Segments within the Hospitality Industry

Food and Beverage

The food and beverage segment represents the largest percentage of the overall hospitality marketplace with nearly $627 billion in revenue in the United States alone in 2013. Business that comprise the segment include exclusive restaurants, fast food dining, caterers, clubs and club management, food processing, retail and distribution. Moreover, the food and beverage category can exist within other commercial establishments such as movie theaters, planes and trains, hotels and shopping malls. Food and beverage complements a wide array of commercial trade and dramatically enhances the total satisfaction of a guest experience through first-class customer service and excellent food and drink.


Hotels, bed and breakfast ventures and other types of lodging comprise the accommodations segment. These can range from five-star hotels, exclusive resorts and luxury inns to campgrounds and youth hostels. Travelers appreciate value as well as efficiency, comfort, useful amenities and thoughtful customer service.  In addition, the hotel industry grew from $133 billion in 2009 to over $176 billion in 2014 in the United States.
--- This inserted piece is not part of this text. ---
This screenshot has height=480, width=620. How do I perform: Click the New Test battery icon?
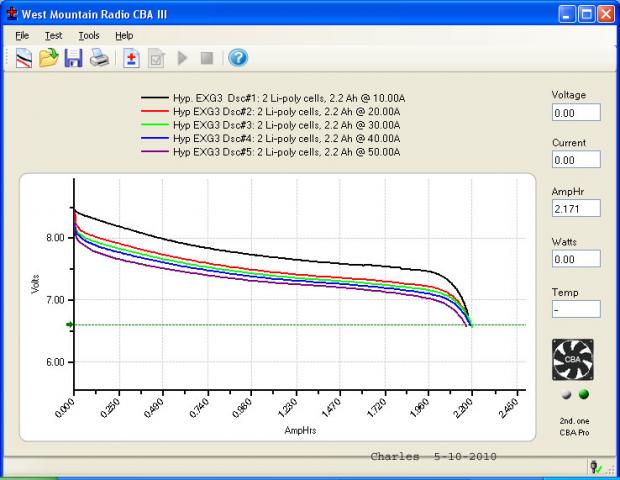point(131,59)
Of the three market segments, the accommodations segment uses specific measurements of success to pinpoint trends in the business. These include:

  • Booking lead time
  • Length of stay
  • Day of weeks stay
  • Cancellation percentage
  • No show ratio

In fact, the discipline of hotel revenue management is highly sophisticated, and to achieve success on the global market, an education and degree from a highly respected university with a program in hotel management has become a necessary accomplishment to garner the attention of the top hotels in the world.

Travel and Tourism

The third segment of the hospitality industry encompasses travel and transportation, including trains, airlines, cruise ships and the respective staffs for each. In essence, cruise staff and flight attendants function as cross-over hoteliers and food servers in order to provide a comfortable experience and food or drink. In the same way, management careers in hospitality frequently cross into all three segments, which opens career paths and opportunities worldwide. Moreover, travel and tourism require experts in information technology. Indeed the other two segments do as well, and knowledgeable technology employees will find increasing opportunities by focusing on hospitality.
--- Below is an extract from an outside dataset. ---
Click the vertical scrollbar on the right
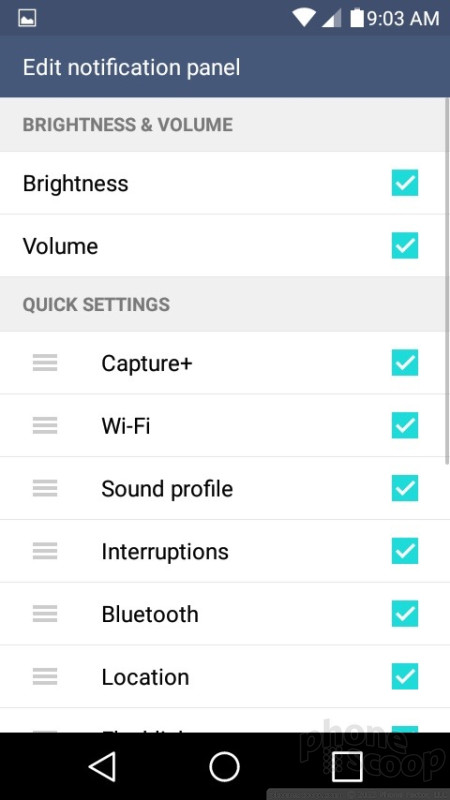The width and height of the screenshot is (450, 800). pos(447,281)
The Economics of Hospitality

The three segments of hospitality are dependent upon and driven by a strong economy. The hospitality industry in many respects thrives on disposable income spent on travel or dining out. Conversely, challenging economic times can trim the profitability of these areas, thus education and strong management skills represent highly sought after items for a resume.

Thus, the hospitality definition relies upon providing guest satisfaction for luxury or leisure-based activities, rather than providing goods and services that meet basic necessities. Hotels, resorts (including wellness and sports related resorts), cruise lines, airlines, and other types of travel , tourism, special event planning and restaurants comprise the hospitality industry.
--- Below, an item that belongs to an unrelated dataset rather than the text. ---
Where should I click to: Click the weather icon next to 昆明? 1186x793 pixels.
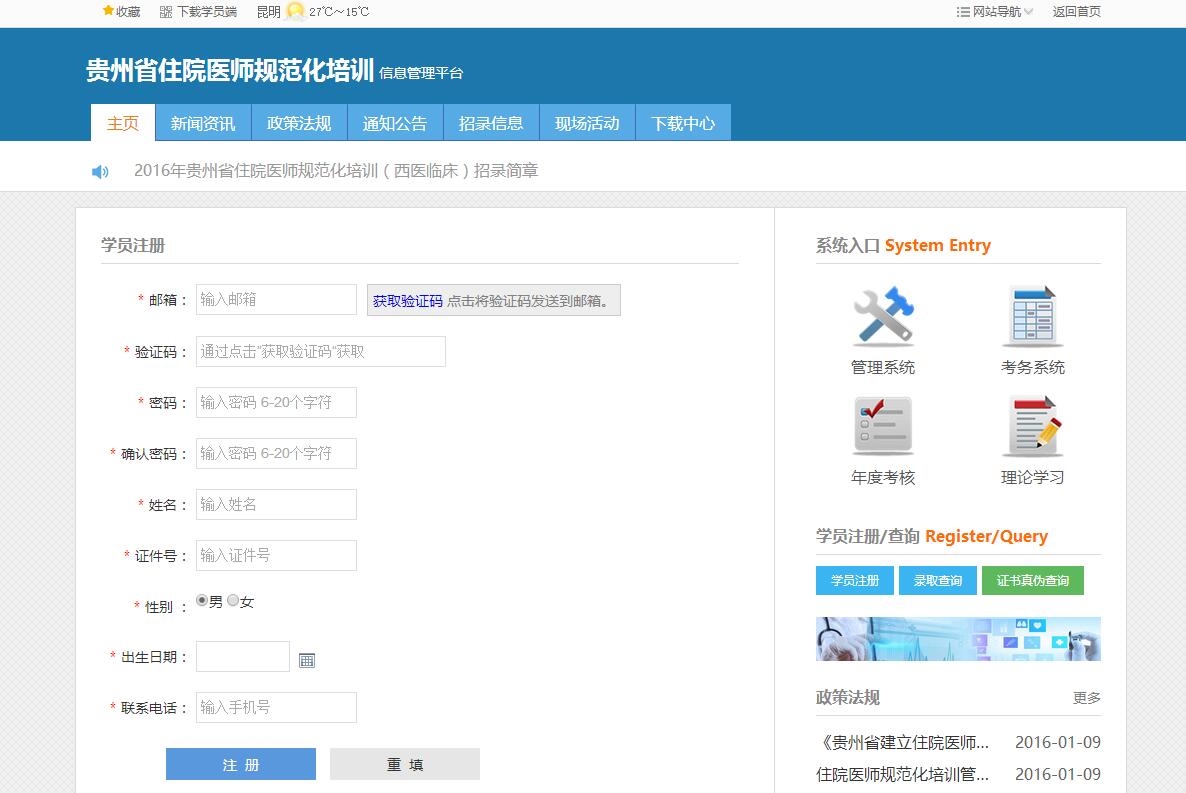coord(295,12)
These statistics from the World Travel and Tourism Council report from 2014 tell a compelling story for anyone considering a management career in hospitality.

  • Hospitality is the fastest growing, global industry, and it adds one new job every 2.5 seconds.
  • The hospitality industry is growing at 4.3 percent per year versus 3.0 percent for the total global economy.
  • The hospitality industry contributes US$7 trillion annually to total world domestic gross product.
  • The industry employs approximately 266 million people, which represent 9.1 percent of all jobs worldwide.
  • According to Howard Roth, a leader in global real estate, the industry is forecasted to create another 75 million jobs in the next decade.
  • The tourist population has doubled in the last 20 years and is forecasted to double again in the next 20 years to nearly 1.8 billion people up from 528 million in 1995.

Thus, the hospitality industry offers growth, solid career paths and multiple opportunities for success through specialized positions such as events planning, housekeeping or front desk operation to more mainstream positions such as finance, marketing and sales. The industry on a global level seeks candidates with a wide array of backgrounds and skills, making an exciting marketplace.